Besides her antiwar activities, Gale was involved in civic and charitable causes. With politician Robert M. La Follette, Sr., she campaigned for the Progressive Party; with feminist Lutie Stearns, for women’s suffrage. In 1928, Gale married Portage businessman William L. Breese. Following a trip to Japan her health failed, and she died of pneumonia in a Chicago hospital. Her last novel, Magna, appeared posthumously.

After her death, Gale’s literary star waned. Her finest achievements had been sandwiched between early sentimental and later mystical works, diffusing their impact. As novelist, playwright, and short-story writer, however, she produced portraits of small-town life of enduring importance within the American realist tradition.

Author Works

Long Fiction:

Romance Island, 1906

Christmas, 1912

Heart’s Kindred, 1915

A Daughter of the Morning, 1917

Birth, 1918

Miss Lulu Bett, 1920

Faint Perfume, 1923

Preface to a Life, 1926

Borgia, 1929, Papa La Fleur, 1933

Light Woman, 1937

Magna, 1939

Short Fiction:

The Loves of Pelleas and Etarre, 1907

Friendship Village, 1908

Friendship Village Love Stories, 1909

Mothers to Men, 1911

When I Was a Little Girl, 1913

Neighborhood Stories, 1914

Peace in Friendship Village, 1919

Yellow Gentians and Blue, 1927

Bridal Pond, 1930

Old-Fashioned Tales, 1933

Drama:

The Neighbours, pr. 1916

Miss Lulu Bett, pr. 1920 (adaptation of her novel)

Uncle Jimmy, pb. 1922

Mister Pitt, pr. 1924

Evening Clothes, 1932

The Sophisticates, 1938

Poetry:

The Secret Way, 1921

Nonfiction:

Portage, Wisconsin, and Other Essays, 1928

Frank Miller of Mission Inn, 1938

Bibliography

Benchley, Robert C. Foreword to Miss Lulu Bett, by Zona Gale. New York: D. Appleton, 1921. Assesses the play’s place in American theater.
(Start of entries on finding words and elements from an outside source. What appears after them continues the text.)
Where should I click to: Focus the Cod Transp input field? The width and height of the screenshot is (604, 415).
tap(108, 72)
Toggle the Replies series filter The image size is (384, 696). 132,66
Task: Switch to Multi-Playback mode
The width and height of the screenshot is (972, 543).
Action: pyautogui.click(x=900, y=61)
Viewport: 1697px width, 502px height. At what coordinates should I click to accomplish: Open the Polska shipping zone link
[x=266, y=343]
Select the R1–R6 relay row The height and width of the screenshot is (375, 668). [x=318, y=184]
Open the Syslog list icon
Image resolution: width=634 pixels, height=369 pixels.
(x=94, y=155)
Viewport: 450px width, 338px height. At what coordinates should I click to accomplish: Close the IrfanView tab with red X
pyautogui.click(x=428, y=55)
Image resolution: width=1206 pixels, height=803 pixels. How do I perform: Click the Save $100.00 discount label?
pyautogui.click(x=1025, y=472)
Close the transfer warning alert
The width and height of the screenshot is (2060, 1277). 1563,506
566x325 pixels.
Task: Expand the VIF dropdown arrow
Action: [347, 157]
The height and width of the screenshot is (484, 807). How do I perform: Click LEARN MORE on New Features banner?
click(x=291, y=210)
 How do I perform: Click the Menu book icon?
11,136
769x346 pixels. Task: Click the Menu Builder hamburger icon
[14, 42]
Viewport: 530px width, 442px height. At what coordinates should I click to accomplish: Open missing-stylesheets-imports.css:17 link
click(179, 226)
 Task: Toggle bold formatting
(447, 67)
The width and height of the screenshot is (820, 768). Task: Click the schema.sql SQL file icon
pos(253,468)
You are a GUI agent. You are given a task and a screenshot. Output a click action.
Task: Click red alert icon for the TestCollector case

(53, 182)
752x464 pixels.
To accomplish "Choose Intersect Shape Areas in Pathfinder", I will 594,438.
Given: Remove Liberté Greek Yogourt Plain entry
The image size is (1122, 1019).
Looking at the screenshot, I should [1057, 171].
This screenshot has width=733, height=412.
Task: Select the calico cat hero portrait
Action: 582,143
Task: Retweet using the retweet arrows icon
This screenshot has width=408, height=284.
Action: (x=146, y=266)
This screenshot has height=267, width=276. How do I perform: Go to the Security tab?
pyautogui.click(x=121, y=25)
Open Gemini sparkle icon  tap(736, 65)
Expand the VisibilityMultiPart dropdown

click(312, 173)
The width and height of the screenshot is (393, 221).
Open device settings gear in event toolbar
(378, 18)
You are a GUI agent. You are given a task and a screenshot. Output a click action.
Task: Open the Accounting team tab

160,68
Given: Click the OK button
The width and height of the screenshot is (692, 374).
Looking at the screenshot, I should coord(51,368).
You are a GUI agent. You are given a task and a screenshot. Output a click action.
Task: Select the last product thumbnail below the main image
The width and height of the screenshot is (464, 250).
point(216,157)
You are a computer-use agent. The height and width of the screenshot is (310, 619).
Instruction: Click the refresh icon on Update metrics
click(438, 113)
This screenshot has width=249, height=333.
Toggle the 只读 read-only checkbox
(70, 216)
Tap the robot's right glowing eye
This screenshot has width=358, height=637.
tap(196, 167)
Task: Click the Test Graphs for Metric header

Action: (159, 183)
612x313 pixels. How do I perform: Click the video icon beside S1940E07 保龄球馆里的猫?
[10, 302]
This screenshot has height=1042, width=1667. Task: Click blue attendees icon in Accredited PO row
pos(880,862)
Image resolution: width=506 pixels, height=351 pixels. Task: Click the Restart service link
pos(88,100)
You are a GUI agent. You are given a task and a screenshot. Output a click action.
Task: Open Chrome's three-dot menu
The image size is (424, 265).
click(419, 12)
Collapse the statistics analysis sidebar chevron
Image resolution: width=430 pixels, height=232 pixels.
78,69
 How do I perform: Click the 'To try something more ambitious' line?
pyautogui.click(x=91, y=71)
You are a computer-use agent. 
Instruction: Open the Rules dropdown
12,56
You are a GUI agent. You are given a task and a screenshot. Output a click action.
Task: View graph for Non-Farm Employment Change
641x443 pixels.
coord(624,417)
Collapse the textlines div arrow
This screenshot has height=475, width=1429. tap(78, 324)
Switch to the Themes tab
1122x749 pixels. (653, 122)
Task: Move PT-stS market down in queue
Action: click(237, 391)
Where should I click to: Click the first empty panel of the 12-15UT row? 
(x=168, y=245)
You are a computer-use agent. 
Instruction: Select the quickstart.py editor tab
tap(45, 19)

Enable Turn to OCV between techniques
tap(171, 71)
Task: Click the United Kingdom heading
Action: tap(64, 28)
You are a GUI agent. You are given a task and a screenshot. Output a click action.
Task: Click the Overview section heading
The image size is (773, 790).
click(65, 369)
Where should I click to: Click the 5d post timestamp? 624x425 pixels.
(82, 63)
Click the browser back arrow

Derleth, August. Still Small Voice: The Biography of Zona Gale. New York: D. Appleton Century, 1940. A balanced and sympathetic account of Gale’s life and literary career.

Forman, Henry James. “Zona Gale: A Touch of Greatness.” Wisconsin Magazine of History 46 (1962): 32-37. Provides perspective on Gale’s personal interests, including her attraction to mysticism.

Herron, Ima Honaker. “Crusaders and Skeptics.” In The Small Town in American Literature. Durham, N.C.: Duke University Press, 1939. Examines Gale’s career in terms of her depictions of small-town life and discusses the shift in tone from her early to her late works.

Simonson, Peter Harold. Zona Gale. New York: Twayne, 1962. A reevaluation of Gale’s legacy, discussing her stylistic development and thematic concerns.